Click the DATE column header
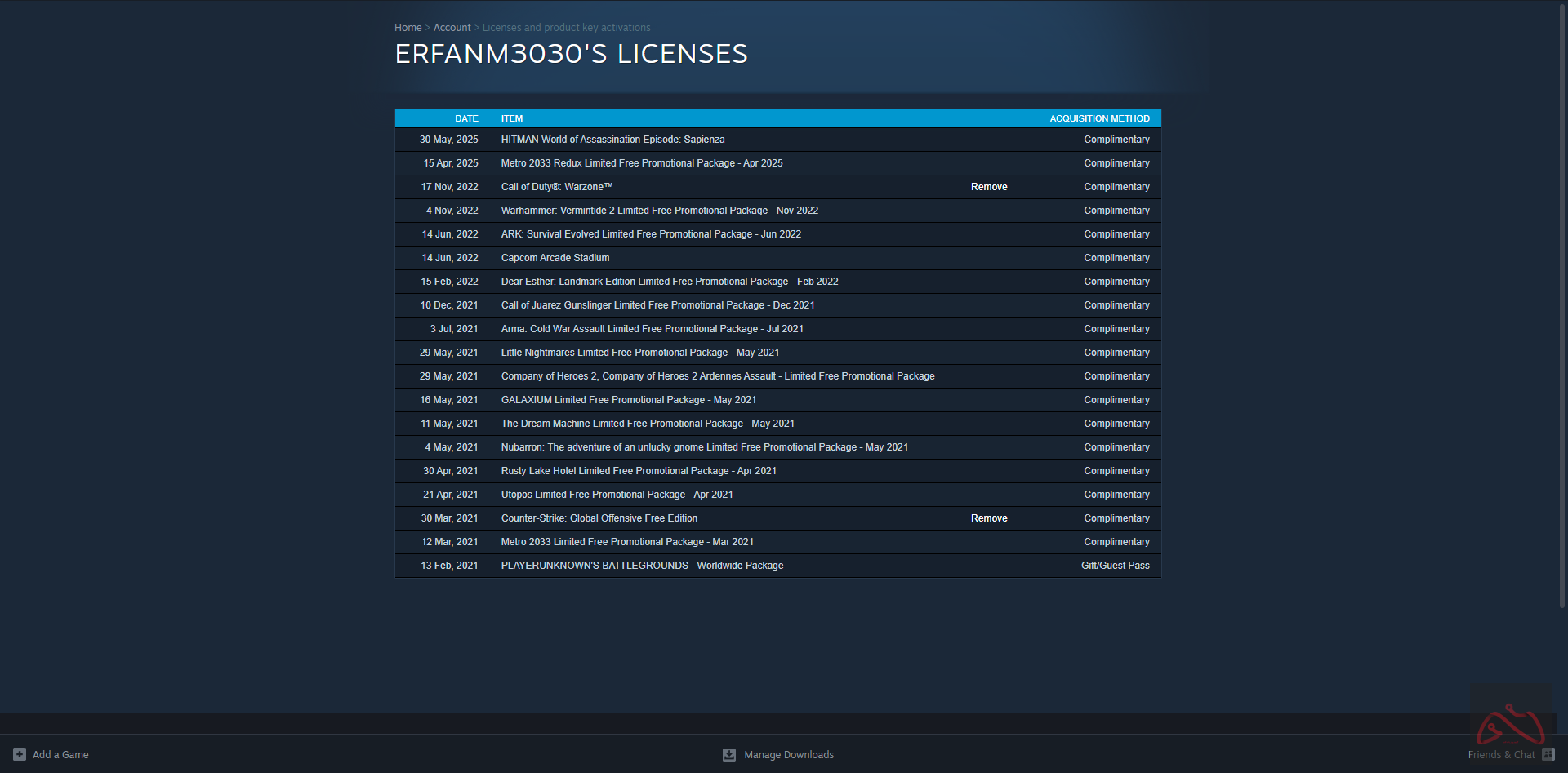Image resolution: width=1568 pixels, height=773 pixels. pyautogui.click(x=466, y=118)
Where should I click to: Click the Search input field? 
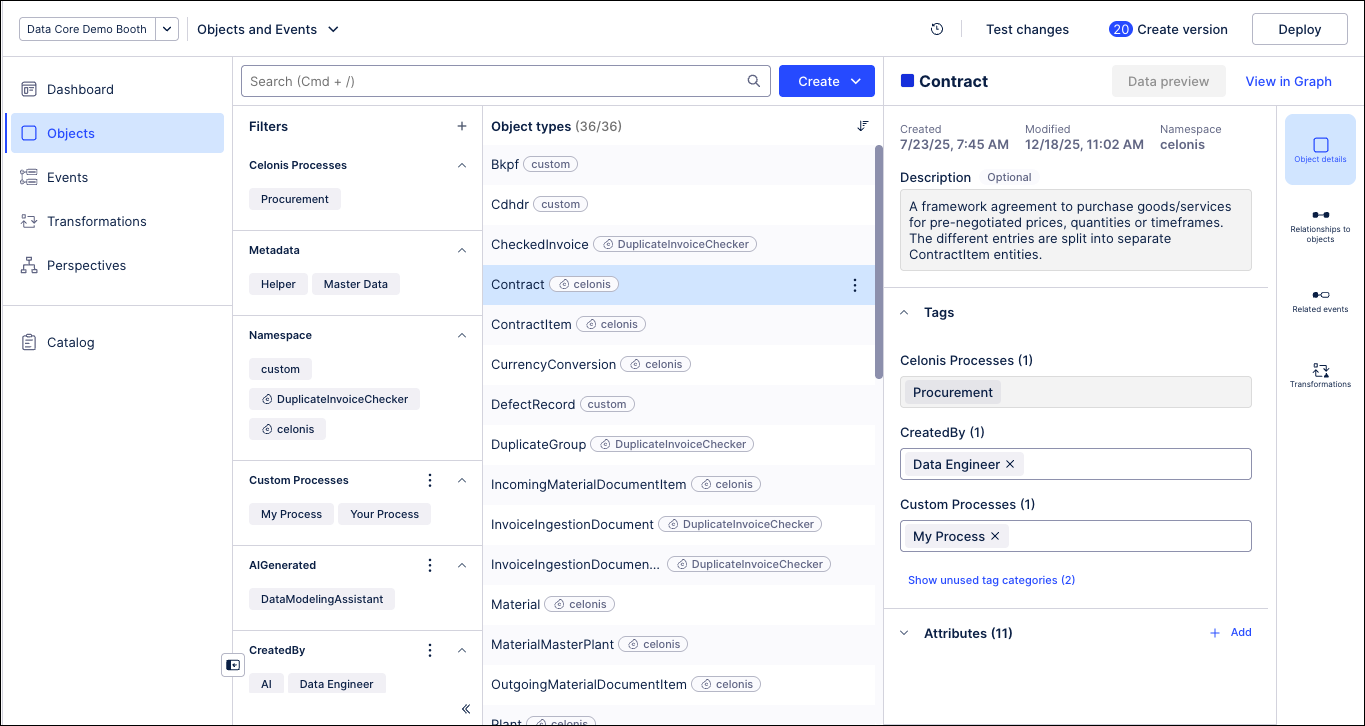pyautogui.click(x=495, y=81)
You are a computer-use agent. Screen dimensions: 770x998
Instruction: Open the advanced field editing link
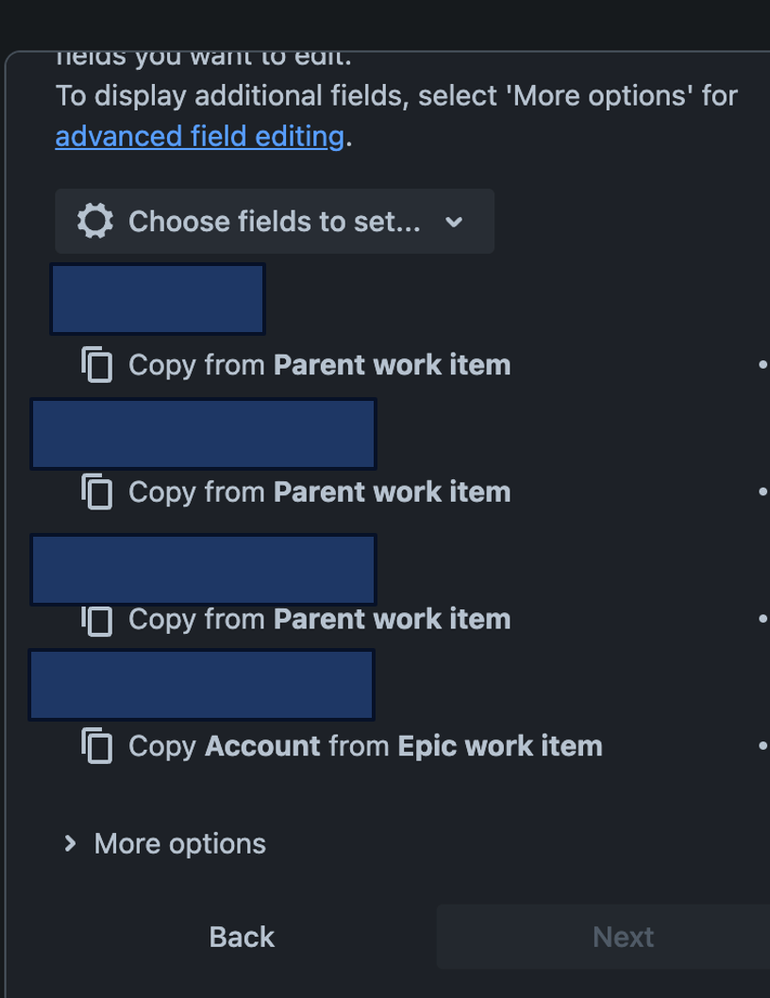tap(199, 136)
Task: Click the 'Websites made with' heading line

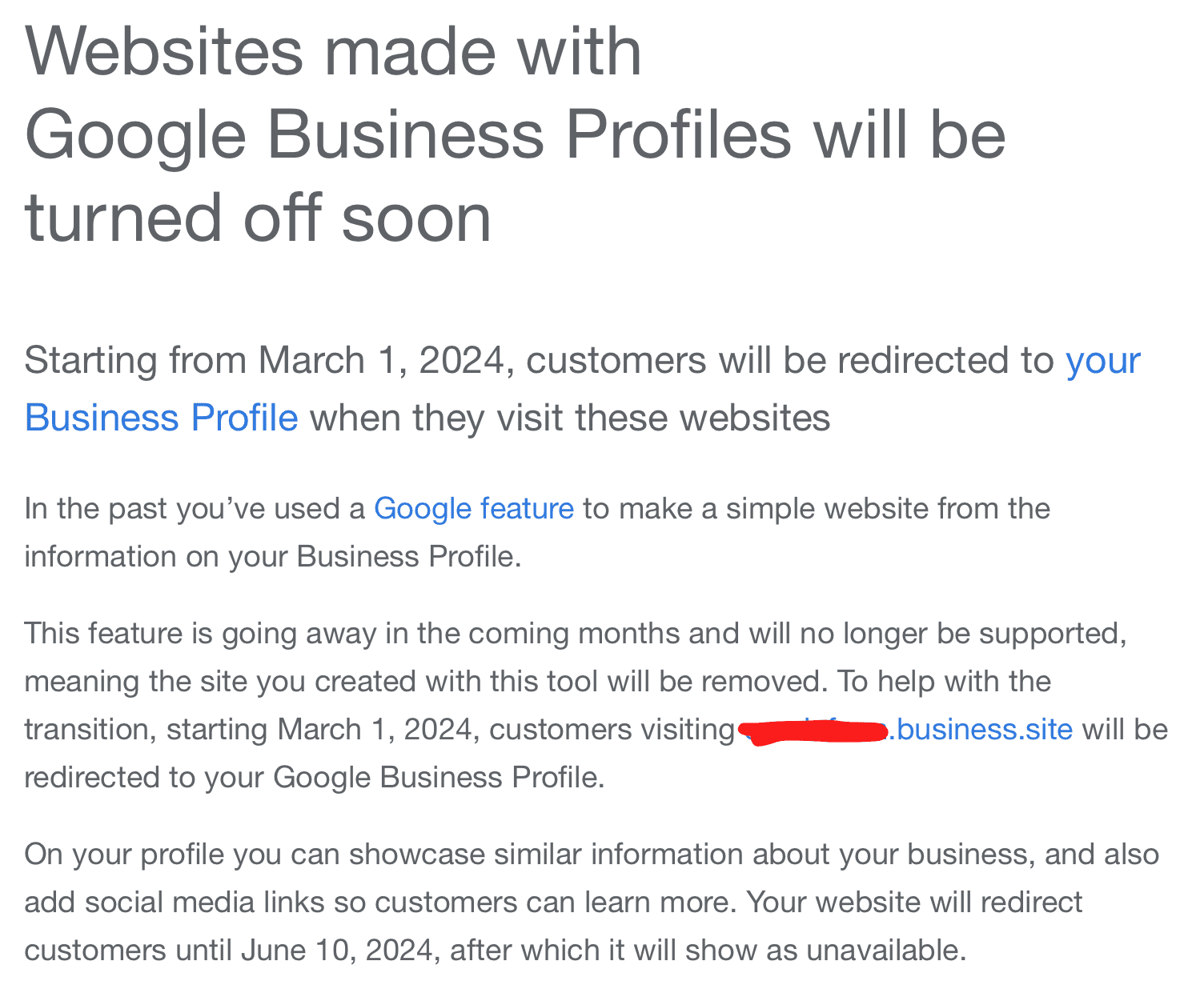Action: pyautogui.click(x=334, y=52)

********

What you are asked to do: Transcribe the material above word for word; images do not belong in the copy.

Expected answer:
Click the DATE column header
Image resolution: width=1568 pixels, height=773 pixels. pyautogui.click(x=466, y=118)
Where should I click to: Click the Search input field? 
pyautogui.click(x=495, y=81)
You are a computer-use agent. Screen dimensions: 770x998
Instruction: Open the advanced field editing link
tap(199, 136)
Task: Click the 'Websites made with' heading line

Action: pyautogui.click(x=334, y=52)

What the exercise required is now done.